7/28/08 Hello from Newport, on the Oregon coast. We have been here for a few days and have been having nice weather, albeit quite a bit cooler than we were experiencing while we were inland. Today was a wonderfully sunny day so we drove out to Yaquina Head. This is a point of land about a mile long that sticks out into the ocean, just a mile or so north of Newport. It used to have two distinctive hills on it but one of them was quarried to get the material to build the original Pacific Coast highway many years ago. In 1996 artificial tidepools were made out of the old quarry and now there is lots of marine life there.
The views of the seafront were impressive all along the drive along the head.
There is also an impressive interpretive center with displays on the history of the lighthouse and some information on the marine life here. The actual lighthouse and a small building attached to it are still there, but the keepers houses and other buildings that used to be there have been removed. Right outside the lighthouse there was a huge colony of seabirds on a huge rock in the ocean, with a bald eagle sitting in a tree on the cliff overlooking it.
About a dozen gulls were constantly harassing the eagle because he was so close to their territory. Finally, he flew off. We didn't want to wait in line to climb up to the top of the lighthouse, so we took the hike up to the top of the hill overlooking it instead. There were great views from the top and we felt so self-righteous about climbing up there!
Cape Foulweather was our next destination, about 6 miles up coast. It was named by Captain James Cook, the English explorer, when he first spent a horrific day there in 1778.
Luckily for us, today the weather was fabulous, and we even saw a humpback whale in the water below the viewpoint. More wildlife was on offer at our next stop, Otter Rock and Devil's Punchbowl. Here an over-friendly squirrel came running along the fence right at Elaine, thinking that we were there to feed it, like all the other dumb tourists. She quickly departed, and after my incident in Africa with the monkey, so did I, but I did take a picture first.
On our way here, we stayed at the Elks Lodge in Corvallis, so that we could get up the next morning and go blueberry picking again. There are no RV sites at this lodge but they graciously allowed us to park in their parking lot, which isn't all that big. We even had an electric outlet to use nearby. There are LOTS of berry farms in the Corvallis area, and had our choice of about 8 kinds of blueberries to pick at Anderson's Farm, at $1.25 a pound. Later that day we set up our RV at the Newport Elks Lodge, where they have 8 RV sites with water and electricity for $12/night. We saved some berries for eating and made jam with the rest. Yum.

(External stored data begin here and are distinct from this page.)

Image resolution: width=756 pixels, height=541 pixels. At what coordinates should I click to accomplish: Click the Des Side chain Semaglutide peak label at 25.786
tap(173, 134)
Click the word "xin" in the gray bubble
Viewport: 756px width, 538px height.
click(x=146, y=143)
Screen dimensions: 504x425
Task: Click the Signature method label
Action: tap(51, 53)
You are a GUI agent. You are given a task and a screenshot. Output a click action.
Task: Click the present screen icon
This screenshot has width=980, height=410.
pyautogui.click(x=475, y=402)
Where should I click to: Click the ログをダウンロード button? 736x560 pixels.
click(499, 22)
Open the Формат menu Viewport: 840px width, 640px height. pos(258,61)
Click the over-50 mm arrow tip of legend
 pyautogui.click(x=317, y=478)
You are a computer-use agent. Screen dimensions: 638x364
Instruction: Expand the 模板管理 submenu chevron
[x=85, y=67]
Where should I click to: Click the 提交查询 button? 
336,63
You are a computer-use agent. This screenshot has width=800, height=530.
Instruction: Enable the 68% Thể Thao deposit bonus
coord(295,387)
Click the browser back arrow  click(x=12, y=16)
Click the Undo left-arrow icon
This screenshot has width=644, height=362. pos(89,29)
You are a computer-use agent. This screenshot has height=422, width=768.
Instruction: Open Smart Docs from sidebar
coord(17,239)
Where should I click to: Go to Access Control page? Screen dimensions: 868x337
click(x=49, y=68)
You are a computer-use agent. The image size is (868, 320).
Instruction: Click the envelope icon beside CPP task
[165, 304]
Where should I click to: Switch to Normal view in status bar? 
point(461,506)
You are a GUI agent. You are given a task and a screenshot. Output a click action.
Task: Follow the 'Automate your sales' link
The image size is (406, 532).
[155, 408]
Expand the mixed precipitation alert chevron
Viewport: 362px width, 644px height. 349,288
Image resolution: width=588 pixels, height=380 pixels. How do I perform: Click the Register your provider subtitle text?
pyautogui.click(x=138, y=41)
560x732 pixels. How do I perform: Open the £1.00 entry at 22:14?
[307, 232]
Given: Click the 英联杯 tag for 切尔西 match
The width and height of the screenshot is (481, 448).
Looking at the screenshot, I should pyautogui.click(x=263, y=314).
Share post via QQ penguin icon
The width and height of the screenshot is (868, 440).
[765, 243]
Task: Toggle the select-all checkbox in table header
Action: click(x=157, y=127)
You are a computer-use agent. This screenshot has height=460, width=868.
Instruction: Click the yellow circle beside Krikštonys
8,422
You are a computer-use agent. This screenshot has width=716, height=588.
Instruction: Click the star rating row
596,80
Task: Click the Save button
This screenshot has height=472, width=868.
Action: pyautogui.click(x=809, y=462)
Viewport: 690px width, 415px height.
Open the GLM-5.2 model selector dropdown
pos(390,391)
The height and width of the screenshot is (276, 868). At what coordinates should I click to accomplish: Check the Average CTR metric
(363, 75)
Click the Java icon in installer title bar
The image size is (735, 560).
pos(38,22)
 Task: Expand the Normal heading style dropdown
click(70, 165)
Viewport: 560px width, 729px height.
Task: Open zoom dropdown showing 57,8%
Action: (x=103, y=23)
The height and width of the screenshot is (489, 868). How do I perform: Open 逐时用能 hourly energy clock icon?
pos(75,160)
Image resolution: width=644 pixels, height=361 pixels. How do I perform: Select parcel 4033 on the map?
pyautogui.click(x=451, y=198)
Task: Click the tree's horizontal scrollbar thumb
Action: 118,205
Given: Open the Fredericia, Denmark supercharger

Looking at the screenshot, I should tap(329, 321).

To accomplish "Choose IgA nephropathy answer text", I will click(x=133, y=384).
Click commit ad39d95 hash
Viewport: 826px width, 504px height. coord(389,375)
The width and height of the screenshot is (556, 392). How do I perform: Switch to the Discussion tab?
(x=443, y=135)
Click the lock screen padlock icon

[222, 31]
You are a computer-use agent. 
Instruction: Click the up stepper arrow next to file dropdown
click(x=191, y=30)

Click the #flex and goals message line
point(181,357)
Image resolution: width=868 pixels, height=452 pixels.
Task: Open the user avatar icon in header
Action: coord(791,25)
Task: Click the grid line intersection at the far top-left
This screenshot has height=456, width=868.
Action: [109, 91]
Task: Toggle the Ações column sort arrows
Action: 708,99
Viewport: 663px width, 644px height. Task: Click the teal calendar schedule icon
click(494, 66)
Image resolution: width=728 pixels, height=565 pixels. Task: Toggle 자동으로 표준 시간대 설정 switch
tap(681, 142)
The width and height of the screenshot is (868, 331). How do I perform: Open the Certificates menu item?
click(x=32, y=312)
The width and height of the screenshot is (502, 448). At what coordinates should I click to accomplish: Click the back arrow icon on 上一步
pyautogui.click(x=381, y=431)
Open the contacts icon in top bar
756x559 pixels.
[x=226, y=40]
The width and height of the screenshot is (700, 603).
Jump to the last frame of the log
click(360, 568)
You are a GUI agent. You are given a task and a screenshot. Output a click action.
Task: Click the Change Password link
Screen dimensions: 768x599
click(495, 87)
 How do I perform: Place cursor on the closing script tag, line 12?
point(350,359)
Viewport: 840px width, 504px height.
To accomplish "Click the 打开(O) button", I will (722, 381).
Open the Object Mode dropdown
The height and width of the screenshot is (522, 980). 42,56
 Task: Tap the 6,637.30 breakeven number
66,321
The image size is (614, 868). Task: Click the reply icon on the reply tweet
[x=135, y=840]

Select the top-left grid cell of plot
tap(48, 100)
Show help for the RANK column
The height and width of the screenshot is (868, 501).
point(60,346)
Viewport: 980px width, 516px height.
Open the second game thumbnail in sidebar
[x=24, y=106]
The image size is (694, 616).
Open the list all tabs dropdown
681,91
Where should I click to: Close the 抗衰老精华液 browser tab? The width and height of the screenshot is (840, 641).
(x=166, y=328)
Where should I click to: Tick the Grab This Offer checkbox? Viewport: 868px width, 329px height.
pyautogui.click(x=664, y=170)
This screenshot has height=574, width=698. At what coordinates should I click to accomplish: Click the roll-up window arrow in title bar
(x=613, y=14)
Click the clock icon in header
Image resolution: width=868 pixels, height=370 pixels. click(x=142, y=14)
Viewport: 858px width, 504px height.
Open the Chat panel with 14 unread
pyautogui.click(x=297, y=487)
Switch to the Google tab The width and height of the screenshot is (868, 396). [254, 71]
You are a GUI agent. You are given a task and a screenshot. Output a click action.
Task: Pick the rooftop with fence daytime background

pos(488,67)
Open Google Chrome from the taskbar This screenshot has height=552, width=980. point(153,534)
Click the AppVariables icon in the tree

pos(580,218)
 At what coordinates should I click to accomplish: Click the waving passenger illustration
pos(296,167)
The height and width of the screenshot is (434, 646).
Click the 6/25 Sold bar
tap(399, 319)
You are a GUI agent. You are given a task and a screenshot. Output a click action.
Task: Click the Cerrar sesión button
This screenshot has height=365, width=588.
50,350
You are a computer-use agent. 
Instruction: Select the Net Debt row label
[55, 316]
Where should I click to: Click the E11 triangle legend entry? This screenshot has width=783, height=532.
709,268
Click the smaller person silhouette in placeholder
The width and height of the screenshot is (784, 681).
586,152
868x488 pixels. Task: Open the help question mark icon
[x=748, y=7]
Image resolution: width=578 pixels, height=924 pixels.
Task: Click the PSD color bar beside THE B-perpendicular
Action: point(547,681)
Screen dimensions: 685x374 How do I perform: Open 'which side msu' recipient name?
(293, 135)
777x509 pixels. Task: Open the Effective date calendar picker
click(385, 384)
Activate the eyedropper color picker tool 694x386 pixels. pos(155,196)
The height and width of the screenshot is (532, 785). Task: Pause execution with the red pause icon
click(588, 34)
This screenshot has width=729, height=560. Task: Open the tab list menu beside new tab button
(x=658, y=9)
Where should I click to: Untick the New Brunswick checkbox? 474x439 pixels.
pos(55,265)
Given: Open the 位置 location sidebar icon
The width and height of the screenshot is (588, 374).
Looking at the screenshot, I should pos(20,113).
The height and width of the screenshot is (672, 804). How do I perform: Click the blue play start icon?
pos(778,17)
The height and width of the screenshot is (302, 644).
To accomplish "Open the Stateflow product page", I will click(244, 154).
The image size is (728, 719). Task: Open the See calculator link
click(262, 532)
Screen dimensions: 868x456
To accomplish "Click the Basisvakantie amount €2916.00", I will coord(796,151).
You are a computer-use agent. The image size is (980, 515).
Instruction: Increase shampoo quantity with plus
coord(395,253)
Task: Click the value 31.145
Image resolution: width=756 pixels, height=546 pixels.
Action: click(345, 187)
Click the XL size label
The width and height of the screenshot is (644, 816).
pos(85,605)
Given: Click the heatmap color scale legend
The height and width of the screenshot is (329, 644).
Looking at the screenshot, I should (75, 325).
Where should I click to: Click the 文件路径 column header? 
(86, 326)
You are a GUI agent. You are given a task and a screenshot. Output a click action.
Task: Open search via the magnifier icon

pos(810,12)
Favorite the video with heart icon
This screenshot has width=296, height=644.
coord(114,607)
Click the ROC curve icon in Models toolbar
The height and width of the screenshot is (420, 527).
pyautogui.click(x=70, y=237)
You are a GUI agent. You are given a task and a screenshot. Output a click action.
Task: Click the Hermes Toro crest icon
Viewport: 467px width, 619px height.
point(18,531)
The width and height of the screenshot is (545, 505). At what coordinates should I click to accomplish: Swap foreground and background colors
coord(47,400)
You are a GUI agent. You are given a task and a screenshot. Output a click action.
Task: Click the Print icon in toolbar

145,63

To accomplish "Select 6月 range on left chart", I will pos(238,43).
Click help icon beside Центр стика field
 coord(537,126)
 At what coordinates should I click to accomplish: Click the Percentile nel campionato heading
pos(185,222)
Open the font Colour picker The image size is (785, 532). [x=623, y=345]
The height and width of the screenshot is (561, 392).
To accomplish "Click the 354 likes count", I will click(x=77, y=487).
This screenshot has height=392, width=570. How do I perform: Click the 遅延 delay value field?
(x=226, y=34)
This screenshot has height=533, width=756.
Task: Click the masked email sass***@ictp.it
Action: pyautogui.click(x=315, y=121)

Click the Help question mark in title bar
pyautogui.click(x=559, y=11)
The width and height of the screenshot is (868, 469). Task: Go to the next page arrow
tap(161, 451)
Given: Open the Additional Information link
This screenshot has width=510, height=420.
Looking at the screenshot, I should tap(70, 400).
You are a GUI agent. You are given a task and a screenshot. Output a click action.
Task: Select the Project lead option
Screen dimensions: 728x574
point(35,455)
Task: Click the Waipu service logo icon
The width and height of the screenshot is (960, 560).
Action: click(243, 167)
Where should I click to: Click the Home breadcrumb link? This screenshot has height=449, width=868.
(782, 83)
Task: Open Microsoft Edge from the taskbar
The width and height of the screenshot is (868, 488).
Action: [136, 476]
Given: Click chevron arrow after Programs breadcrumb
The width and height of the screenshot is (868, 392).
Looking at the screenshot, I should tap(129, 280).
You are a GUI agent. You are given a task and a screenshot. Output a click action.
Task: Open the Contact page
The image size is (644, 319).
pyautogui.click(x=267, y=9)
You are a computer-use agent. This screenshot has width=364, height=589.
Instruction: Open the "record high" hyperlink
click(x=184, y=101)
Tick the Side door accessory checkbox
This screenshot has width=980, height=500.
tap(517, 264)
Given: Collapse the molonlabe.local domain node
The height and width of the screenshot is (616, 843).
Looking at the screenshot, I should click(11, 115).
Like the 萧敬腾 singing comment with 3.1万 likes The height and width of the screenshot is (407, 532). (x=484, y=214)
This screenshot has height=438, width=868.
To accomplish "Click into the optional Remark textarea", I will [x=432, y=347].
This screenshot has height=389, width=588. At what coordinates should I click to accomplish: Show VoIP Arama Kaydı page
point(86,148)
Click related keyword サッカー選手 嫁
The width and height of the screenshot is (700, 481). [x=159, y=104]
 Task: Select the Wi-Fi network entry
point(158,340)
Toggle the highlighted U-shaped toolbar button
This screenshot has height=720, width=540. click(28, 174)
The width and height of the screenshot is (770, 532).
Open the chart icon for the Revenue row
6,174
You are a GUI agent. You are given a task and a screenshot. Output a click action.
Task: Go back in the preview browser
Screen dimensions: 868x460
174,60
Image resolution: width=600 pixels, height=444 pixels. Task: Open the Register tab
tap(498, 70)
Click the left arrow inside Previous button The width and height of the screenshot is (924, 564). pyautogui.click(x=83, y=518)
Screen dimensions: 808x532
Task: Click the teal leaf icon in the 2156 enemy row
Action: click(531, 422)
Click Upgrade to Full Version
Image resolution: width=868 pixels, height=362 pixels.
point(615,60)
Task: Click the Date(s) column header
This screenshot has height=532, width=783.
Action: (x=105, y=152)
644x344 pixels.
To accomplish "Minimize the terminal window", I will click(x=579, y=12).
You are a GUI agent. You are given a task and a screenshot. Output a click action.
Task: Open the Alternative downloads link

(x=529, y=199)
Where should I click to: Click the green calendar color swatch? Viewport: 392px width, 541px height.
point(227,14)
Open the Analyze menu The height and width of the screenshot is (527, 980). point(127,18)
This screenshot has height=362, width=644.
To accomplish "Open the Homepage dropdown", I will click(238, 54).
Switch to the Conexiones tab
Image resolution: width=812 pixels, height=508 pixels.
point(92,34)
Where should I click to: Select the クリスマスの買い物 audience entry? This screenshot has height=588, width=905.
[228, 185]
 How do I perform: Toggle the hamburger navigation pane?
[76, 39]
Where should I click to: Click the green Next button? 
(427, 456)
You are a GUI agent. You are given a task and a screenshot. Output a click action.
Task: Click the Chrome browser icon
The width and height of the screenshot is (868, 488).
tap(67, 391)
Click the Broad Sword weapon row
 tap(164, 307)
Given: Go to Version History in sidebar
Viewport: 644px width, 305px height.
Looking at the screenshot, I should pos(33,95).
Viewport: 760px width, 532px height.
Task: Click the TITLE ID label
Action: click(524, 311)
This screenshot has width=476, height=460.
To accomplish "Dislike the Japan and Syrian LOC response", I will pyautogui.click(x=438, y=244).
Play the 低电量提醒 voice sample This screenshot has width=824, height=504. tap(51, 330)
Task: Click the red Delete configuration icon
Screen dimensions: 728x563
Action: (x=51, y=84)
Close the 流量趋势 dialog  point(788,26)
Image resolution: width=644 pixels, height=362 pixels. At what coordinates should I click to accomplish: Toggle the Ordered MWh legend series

Yesterday we poked around Newport, down by the waterfront, and also attended a delightful movie at the Center for the Performing Arts. It was a documentary called Young@Heart about a chorus of senior citizens who became famous for singing rock and roll songs. The youngest person in the group was about 76 and the oldest was 92. They were delightful! We think this should be shown at Park Sierra at Friday Night at the Movies....
Today we moved from the Elks Lodge to the Eagles Club, which is only about 1/2 mile from the Elks but which costs only $5/night. Of course, we are again parked in a parking lot and only have an electric hookup. The people at these lodges and clubs are always so friendly and welcoming, and here on the Oregon coast where all the RV parks cost a fortune, they provide a great service! In a few days we will probably move south to Waldport where there is a Moose Club with RV sites, and where there is usually good crabbing.